По нашему мнению, самая мысль представить Нерона, при начале своего поприща, добрым и либеральным заслуживает величайшей похвалы. Это черта, общая всем хищникам не только в Риме, но и в лесах Южной Америки и пустынях Африки. Тигр, облюбовавший свою добычу и заранее уверенный в том, что она ни в каком случае не ускользнет от него, никогда, однако ж, не набрасывается сразу, но всегда как будто либеральничает или, говоря другими словами, старается внушить к себе доверие. Что̀ побуждает хищников поступать таким образом — это доселе тайна, в которую не успели проникнуть даже знаменитейшие исследователи природы, но можно догадываться, что это происходит оттого, что вообще в природе не существует живого организма, который был бы сплошь грубо-жесток, жесток до конца.
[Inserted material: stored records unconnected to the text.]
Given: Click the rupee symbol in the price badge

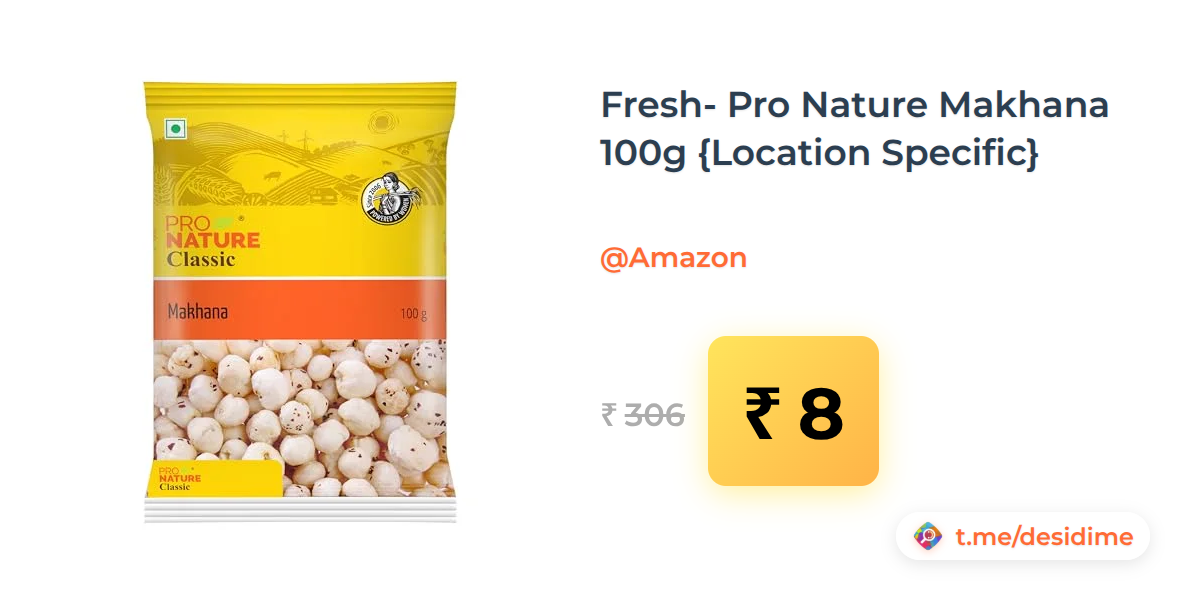Looking at the screenshot, I should tap(760, 414).
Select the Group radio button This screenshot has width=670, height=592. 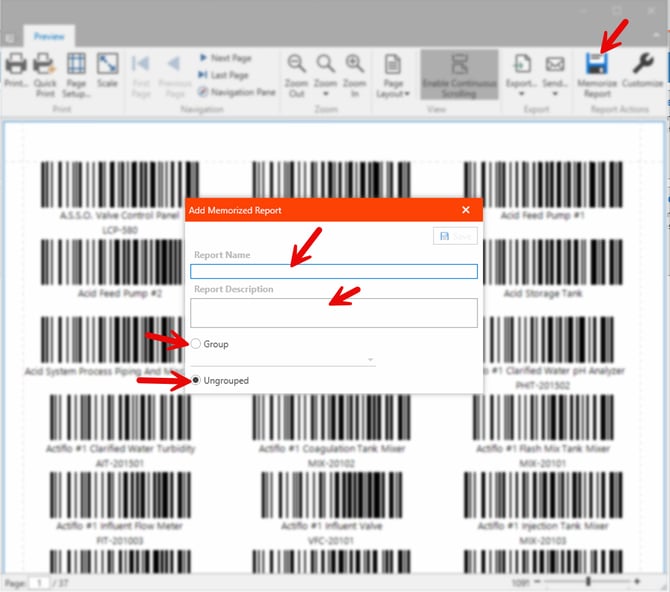(x=196, y=344)
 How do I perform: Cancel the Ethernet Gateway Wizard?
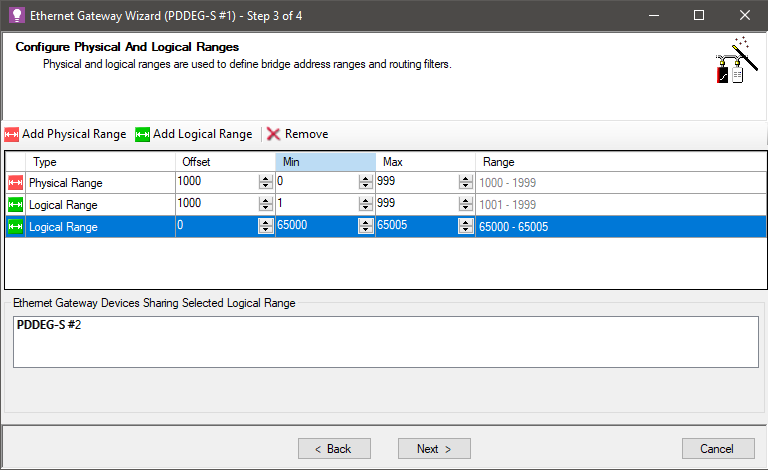718,449
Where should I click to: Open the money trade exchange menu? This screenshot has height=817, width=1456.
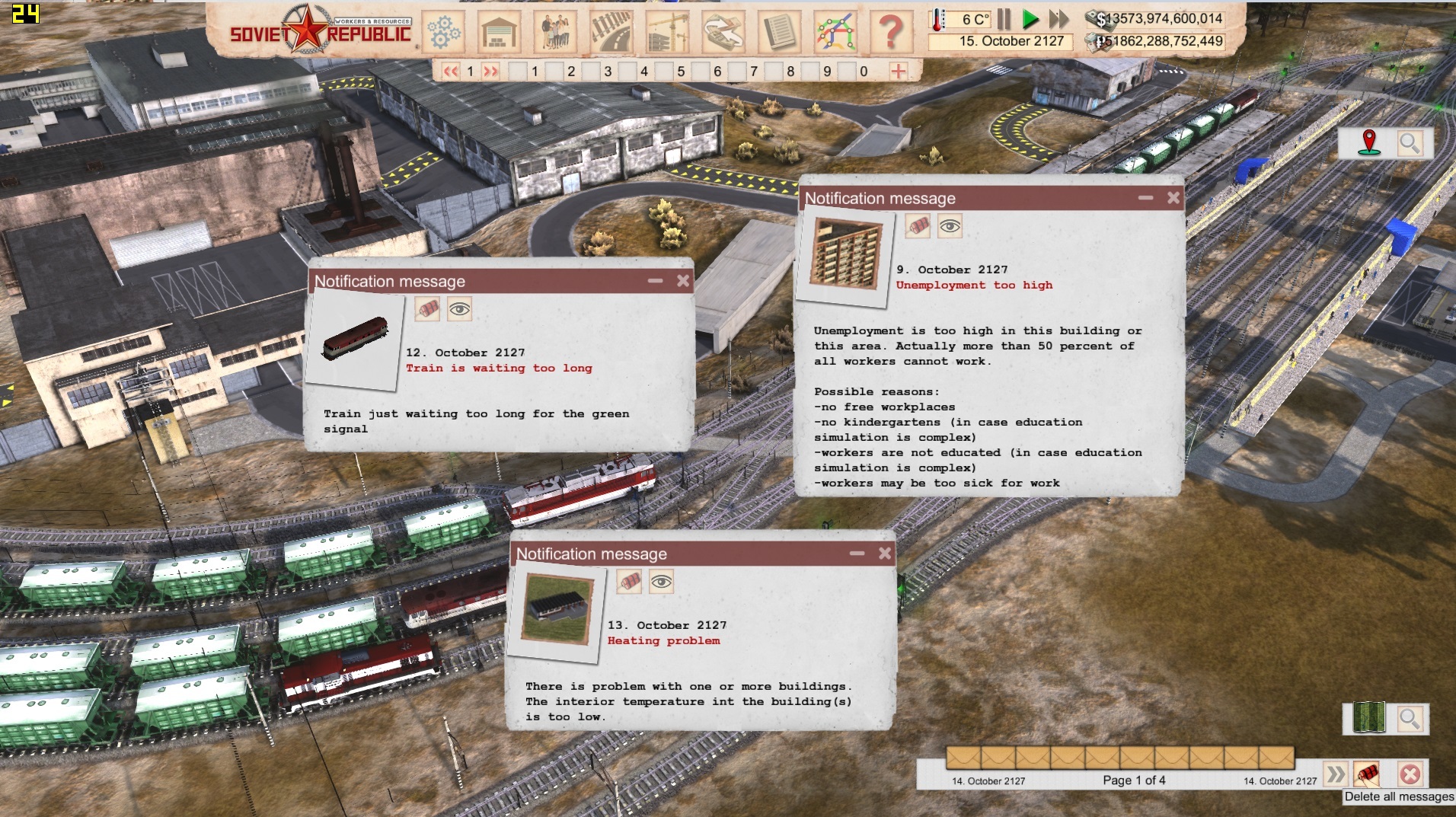(723, 32)
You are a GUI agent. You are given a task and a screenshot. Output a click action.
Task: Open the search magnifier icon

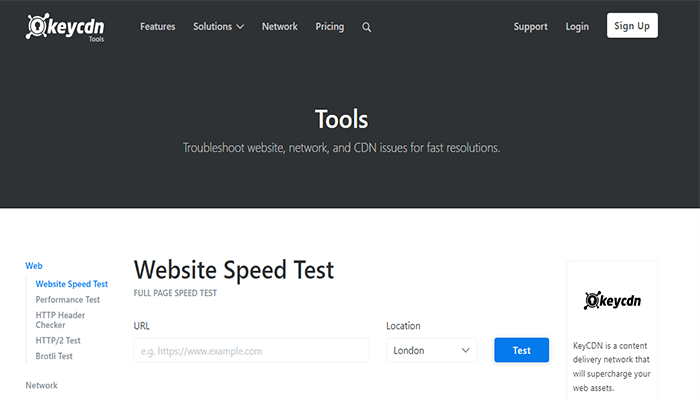pos(366,27)
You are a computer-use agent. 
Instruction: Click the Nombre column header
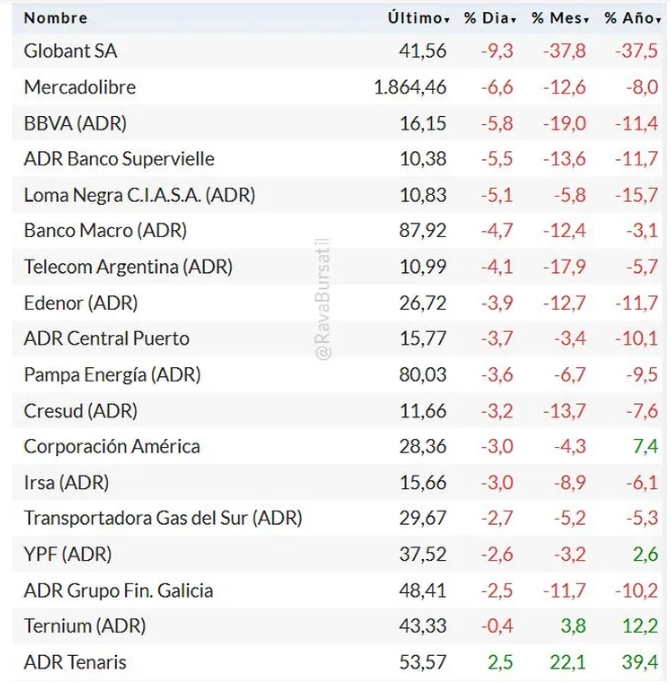coord(56,18)
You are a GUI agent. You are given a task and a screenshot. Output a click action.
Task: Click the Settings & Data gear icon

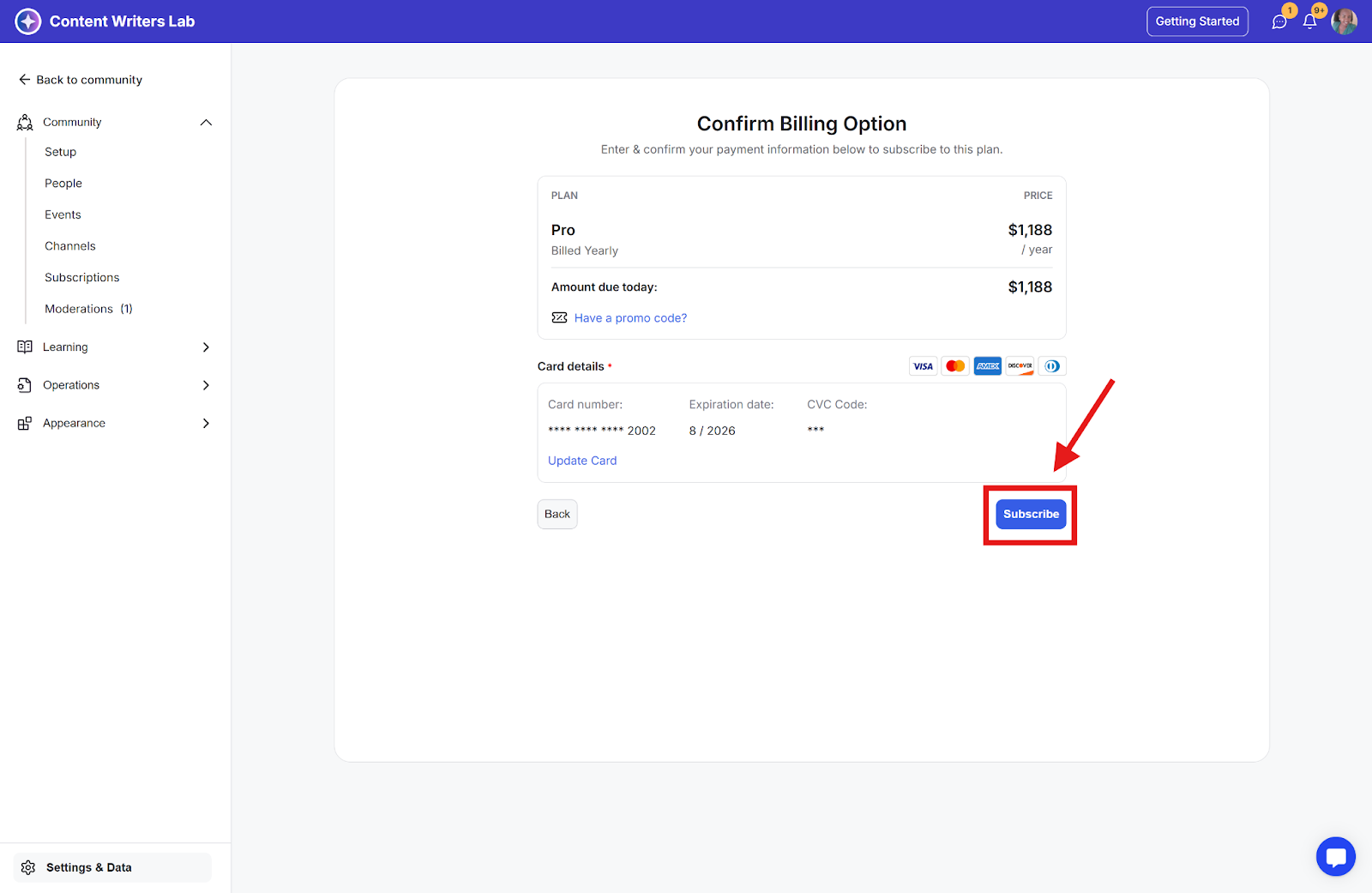tap(28, 867)
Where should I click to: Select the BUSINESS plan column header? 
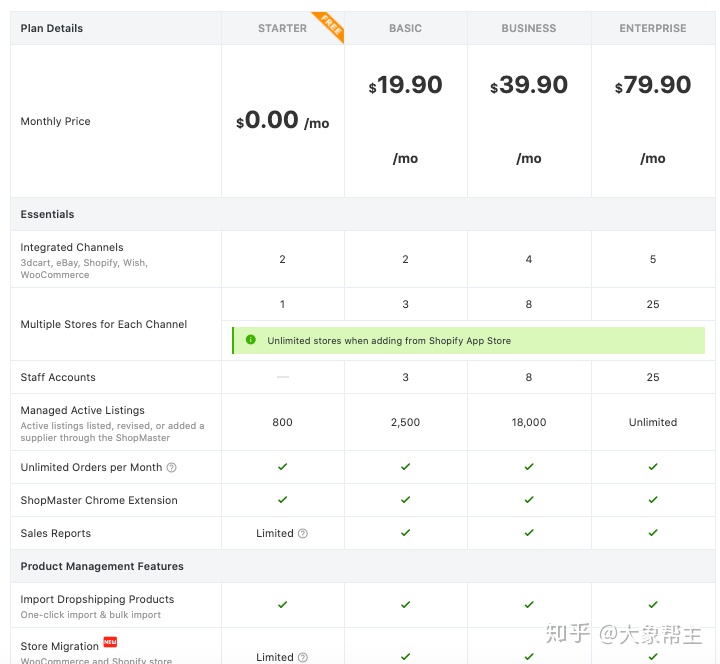[529, 28]
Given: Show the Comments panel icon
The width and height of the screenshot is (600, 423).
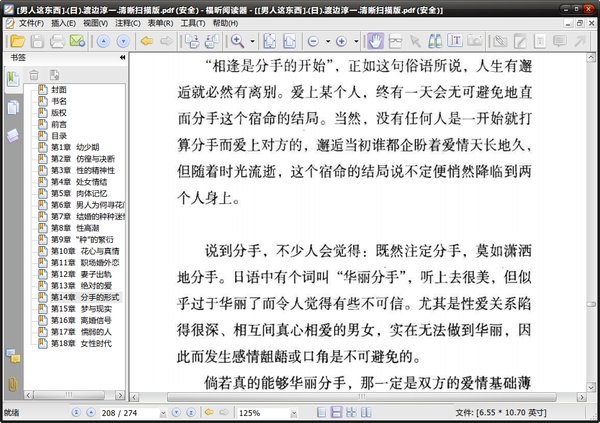Looking at the screenshot, I should tap(12, 135).
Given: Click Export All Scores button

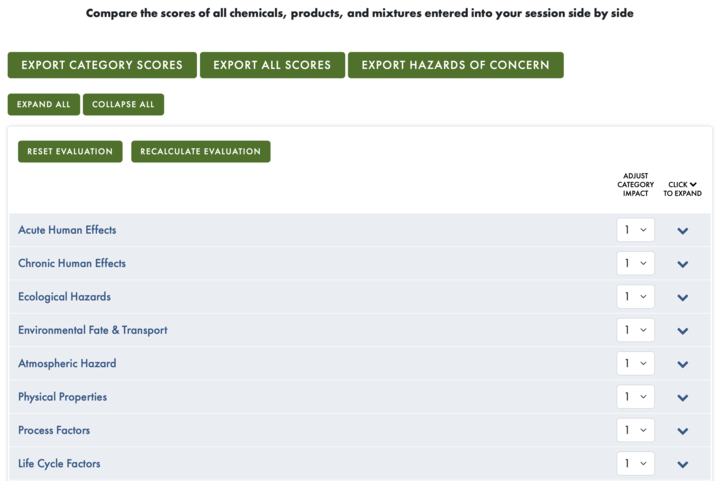Looking at the screenshot, I should (272, 65).
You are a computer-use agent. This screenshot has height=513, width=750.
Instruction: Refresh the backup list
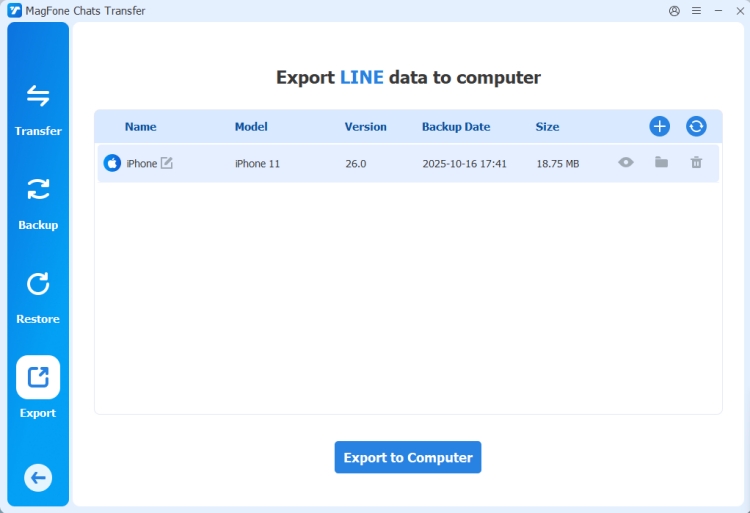(696, 126)
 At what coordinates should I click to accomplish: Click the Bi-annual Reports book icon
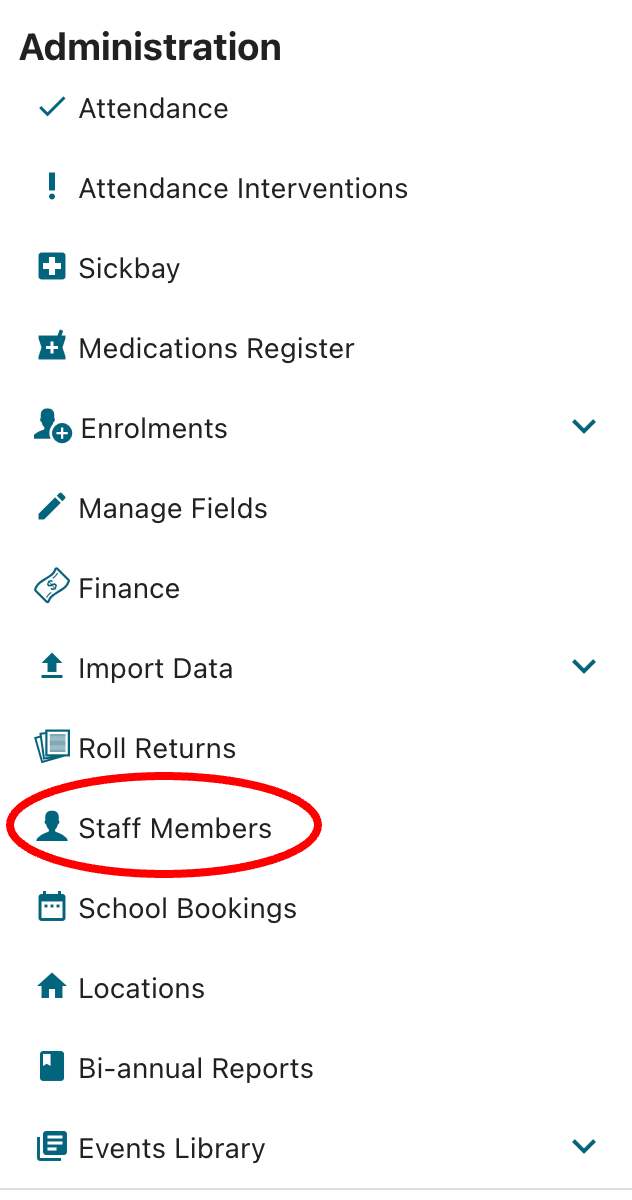pyautogui.click(x=51, y=1067)
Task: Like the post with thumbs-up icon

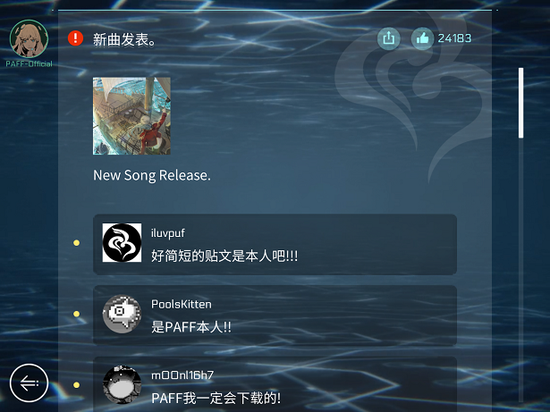Action: (x=422, y=38)
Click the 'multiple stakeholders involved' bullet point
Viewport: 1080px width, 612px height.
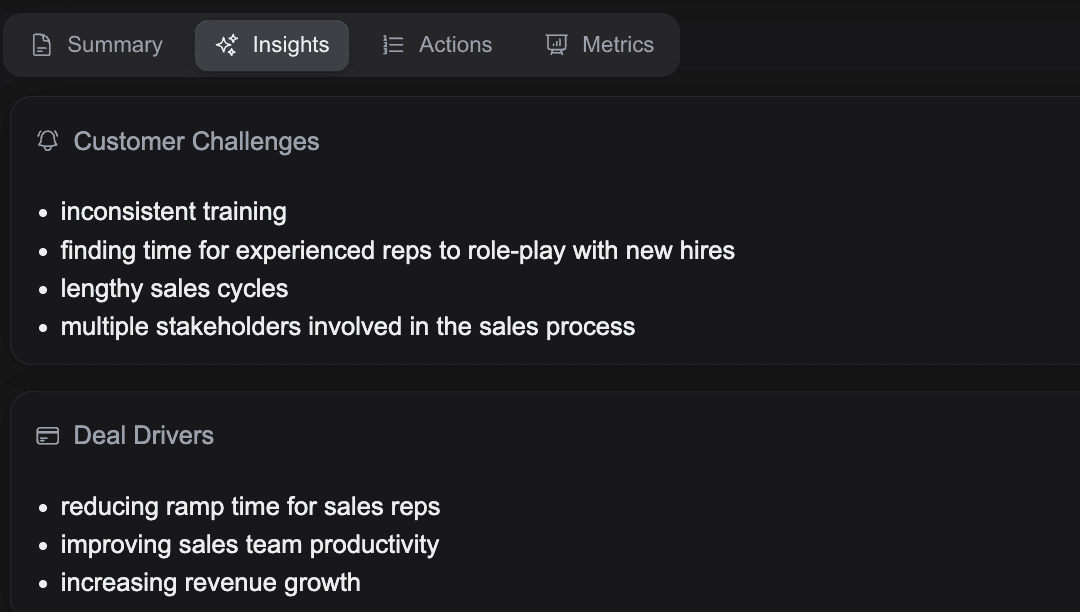[x=348, y=326]
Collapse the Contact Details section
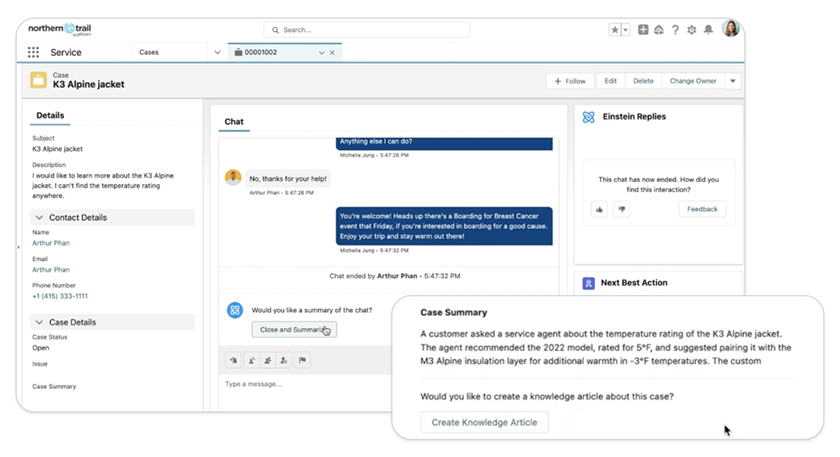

Самый злой хищник — и тот инстинктивно как бы ищет оправдания своему хищничеству и вполне успокоивается лишь тогда, когда либеральными действиями доводит свою жертву до готовности, то есть до такого состояния, когда она приходит к сознанию, что единственное для нее средство разминуться со стоящею перед ней особою формой либерализма — это быть ею проглоченною. Так Нерон и поступал: сперва либеральничал, потом глотал, убивал, жег, травил зверьми, разбойничал и не только не понимал, что он глотает, убивает и разбойничает, но даже, по-видимому, был убежден, что либеральничает по-прежнему. Повторяем, эта черта подмечена г. Жандром очень верно, и за это одно трагедия его заслуживает полного сочувствия.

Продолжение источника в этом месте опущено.